Risikovorabanfrage: Arbeiten Makler zu langsam?

Berater von Michael Fiedler

Makler, die für eine Berufsunfähigkeitsversicherung eine Risikovorabanfrage (RVA) starten, arbeiten nicht auf Höhe der Zeit, so die Kernthese in einem Blog-Beitrag von Franke und Bornberg. Warum die RVA in den Augen vieler Makler dennoch unverzichtbar ist.

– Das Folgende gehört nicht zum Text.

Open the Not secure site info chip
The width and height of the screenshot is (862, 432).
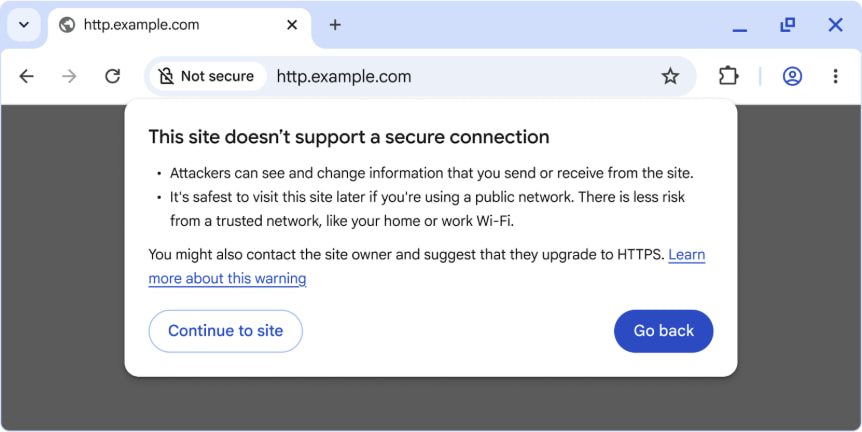[x=206, y=76]
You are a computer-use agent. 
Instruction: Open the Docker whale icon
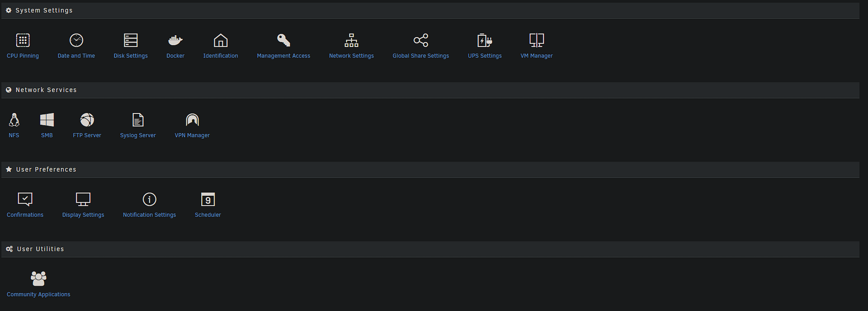(x=175, y=40)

Risikovorabanfrage BU Berufsunfähigkeit

Ist die Arbeitsweise von mancher Maklern überholt? Fotolia / corradobarattaphotos

Makler, die heute noch anonymisierte Risikovorabanfragen einsetzen, arbeiten längst nicht mehr auf Höhe der Zeit, ist Katrin Bornberg, geschäftsführende Gesellschafterin der versdiagnose GmbH überzeugt. In einem Blogbeitrag stellt sie die (vermeintlichen) Vorteile ihres Tools heraus. Hauptargumente sind einerseits die wesentlich schnellere Reaktion und zum anderen, dass versdiagnose eine komplette Risikoprüfung durchführt.
Das Gegenargument, nur eine RVA würde die mögliche Weitergabe von Daten an die Risikodatei HIS verhindern, lässt Bornberg nicht gelten. Auf der von Franke und Bornberg sowie MunichRe initiierten Plattform seien HIS-Einträge nicht möglich. Denn die angeschlossenen Versicherer (Allianz Leben, Alte Leipziger, AXA, Barmenia, DBV, Delta Direkt, HDI, KlinikRente, LV 1871, Metallrente, die Stuttgarter, Signal Iduna, SwissLife, Volkswohl Bund und Zurich) hätten sich bereits gegen die Nutzung der HIS-Datenbank entschieden.
Um ihre These vom „unzeitgemäßen Makler“ zu untermauern, führt Bornberg ein Praxisbeispiel an: „Was wäre, wenn kein Versicherer den Kunden versichern will, der Kunde innerhalb der Wartezeit abspringt oder krank wird …? Und nicht zu vergessen: In demselben Zeitraum, der bei Tobias B. für einen BU-Vertrag anfällt, kann ein Anwender mit vers.diagnose drei, vier oder noch mehr BU-Beratungen mit Erfolg zum Abschluss bringen. Ohne das Risiko, Kunden wegen langer Wartezeiten mit anschließend negativen Ergebnissen zu verlieren.“

Makler verteidigen den Einsatz der RVA

Ob Zufall oder nicht: Den Makler Tobias B. gibt es wirklich: Tobias Bierl aus Bayern nämlich. Und noch ein „Zufall“: er ist spezialisiert auf die Absicherung biometrischer Risiken und ein Verfechter der Risikovorabanfrage. Herausgefordert von Frau Bornberg, sammelte Bierl seinerseits Stimmen und Argumente für eine anonyme Risikovorabanfrage. So folgten u.a. Matthias Helberg, Sven Hennig oder auch Guido Lehberg dem Aufruf Bierls, Argumente pro RVA zu sammeln.
Tenor: Versdiagnose ist nützlich, wenn der Interessent am besten keine oder wenig gesundheitliche Auffälligkeiten mitbringt.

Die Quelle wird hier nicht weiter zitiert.